It was in 1975 when Alexander Calder turned the 3.0 CSL (E9) into BMW's first Art Car. Fast forward to 2023, the German luxury brand has announced work has started on what will be the 20th vehicle to get the artsy treatment. Most of them have been based on race cars, and the upcoming creation is no exception as the M Hybrid V8 is serving as a canvas. Ethiopian-born artist Julie Mehretu will have the privilege of creating the next official Art Car.
Before that happens, the M Hybrid V8 has been photographed at the Guggenheim Museum in New York without a lick of paint. We rarely see a race car with a bare carbon fiber body, and it’s particularly interesting given the distinctive silhouette of BMW's LMDh contender.

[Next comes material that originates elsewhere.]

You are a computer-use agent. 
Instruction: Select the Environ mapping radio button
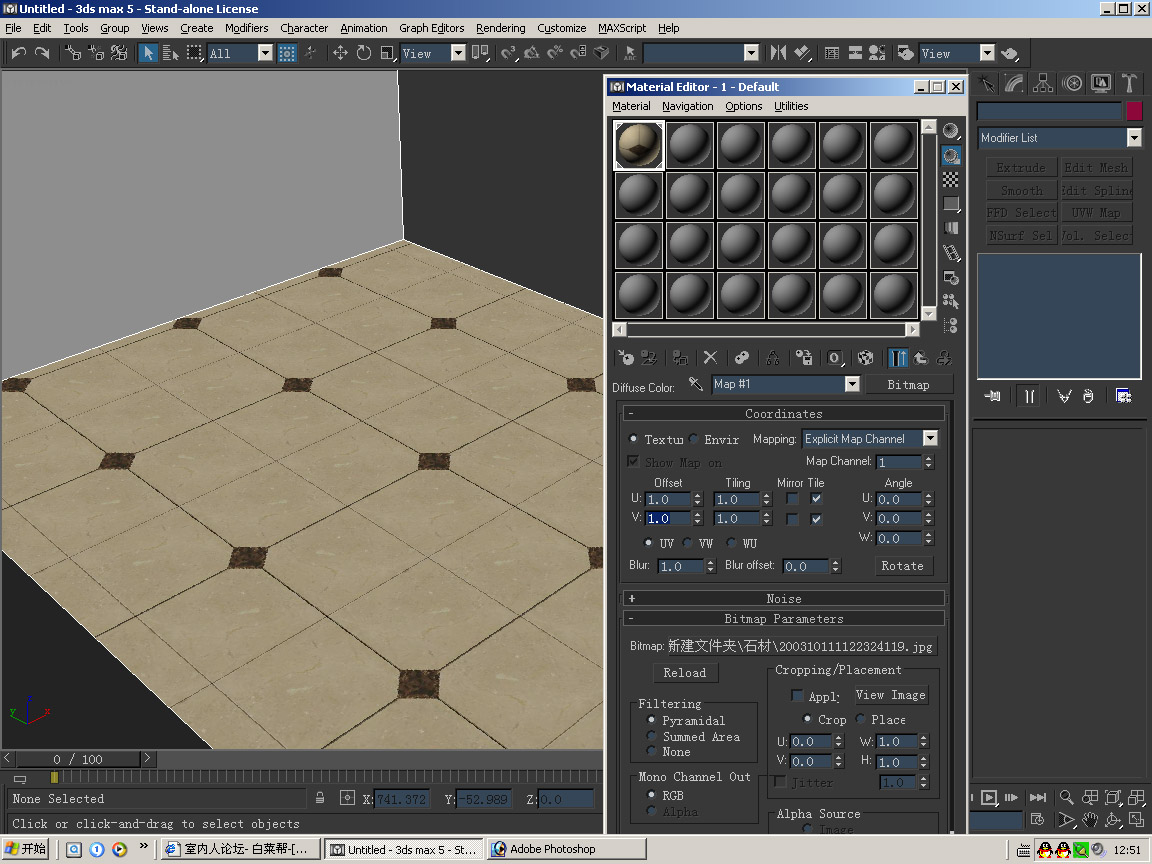click(x=694, y=439)
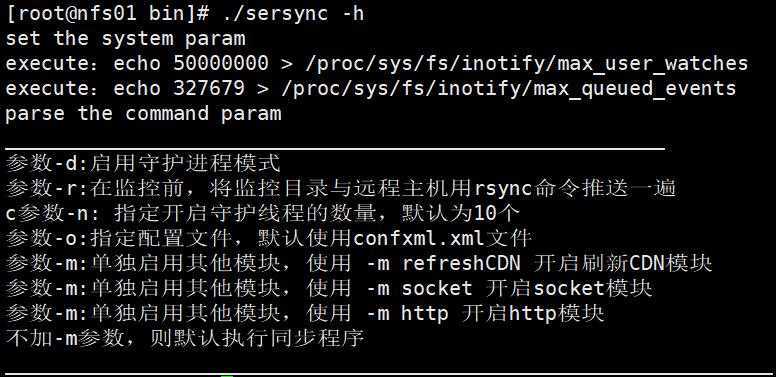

The car is already competing in IMSA – where it scored its first win last weekend – and will race in WEC next year when we’ll see it at Le Mans. In 2024, the motorsport division will mark the 25th anniversary of the V12 LMR's win during the endurance race held on the Circuit de la Sarthe.
BMW M Hybrid V8 with unpainted body
While BMW M road cars have gotten fatter over the years, the M Hybrid V8 is impressively lightweight since it tips the scales at just 1,030 kilograms (2,270 pounds). Yes, it's not fair to compare a street-legal model to a track-only beast, but the single-seater is imposingly large. You can tell by the unusually wide kidney grille it would be quite difficult to drive it on normal roads, not that will ever happen. That said, there have been road-going versions of flagship endurance race cars straight from the manufacturer. The Porsche 911 GT1 Straßenversion and Mercedes CLK GTR spring to mind.
Although it's powered by a V8 engine, it's not the new S68 twin-turbo 4.4-liter found in the newest M cars or the S63 that preceded it. It's known internally as the P66/3 and has a 4.0-liter displacement while having its roots in the engine used by the M4 DTM in 2017. On its own, the twin-turbo ICE produces about 640 horsepower and 650 Newton-meters (479 pound-feet) of torque.